A researcher from the University of Kansas has teamed up with colleagues from the Massachusetts Institute of Technology to get a better handle on copying in college in the 21st century.
Young-Jin Lee, assistant professor of educational technology at KU, and the Research in Learning, Assessing and Tutoring Effectively group at MIT spent four years seeing how many copied answers MIT students submitted to MasteringPhysics, an online homework tutoring system.
"MIT freshmen are required to take physics," said Lee. "Homework was given through a Web-based tutor that our group had developed. We analyzed when they logged in, when they logged out, what kind of problems they solved and what kinds of hints they used."
Lee said that it was easy to spot students who had obtained answers from classmates before completing the homework.
"We ran into very interesting students who could solve the problems -- very hard problems -- in less than one minute, without making any mistakes," said Lee.
Students also were asked to complete an anonymous survey about the frequency of their homework copying. (According to the survey, students nationally admit to engaging in more academic dishonesty than MIT students.)
Among the researchers' most notable findings:
The students who copied frequently had about three times the chance of failing the course.
"People believe that students copy because of their poor academic skills," Lee said. "But we found that repetitive copiers -- students who copy over 30 percent of their homework problems -- had enough knowledge, at least at the beginning of the semester. But they didn't put enough effort in. They didn't start their homework long enough ahead of time, as compared to noncopiers."

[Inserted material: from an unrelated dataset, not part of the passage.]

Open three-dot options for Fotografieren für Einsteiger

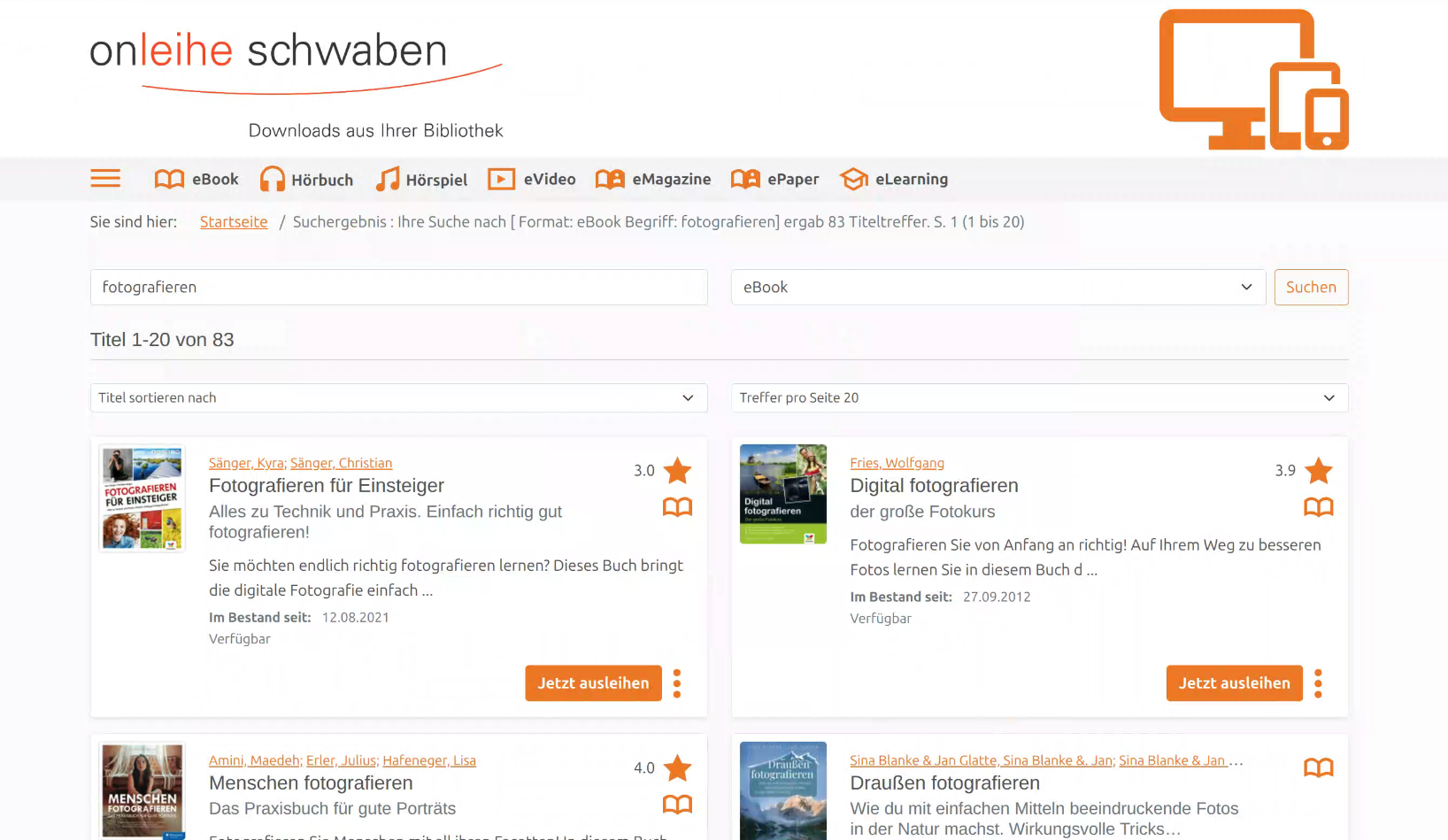pos(677,683)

Because repetitive copiers don't adequately learn physics topics on which they copy the homework, Lee said, the research strongly implies that copying caused declining performance on analytic test problems later in the semester.
"Even though everyone knows not doing homework is bad for learning, no one knows how bad it is," said Lee. "Now we have a quantitative measurement. It could make an A student get B or even C."
At the beginning of a semester, the researchers found that copying was not as widespread as it was late in the semester.
"Obviously, the amount of copying was not so prevalent because the academic load was not as much at the beginning of the semester," said Lee. "In order to copy solutions, the students need to build their networks. They need to get to know each other so that they can ask for the answers."
But the KU researcher and his MIT colleagues also demonstrated that changes to college course formats -- such as breaking up large lecture classes into smaller "studio" classes, increasing interactions between teaching staff and students, changing the grading system -- could reduce student copying fourfold.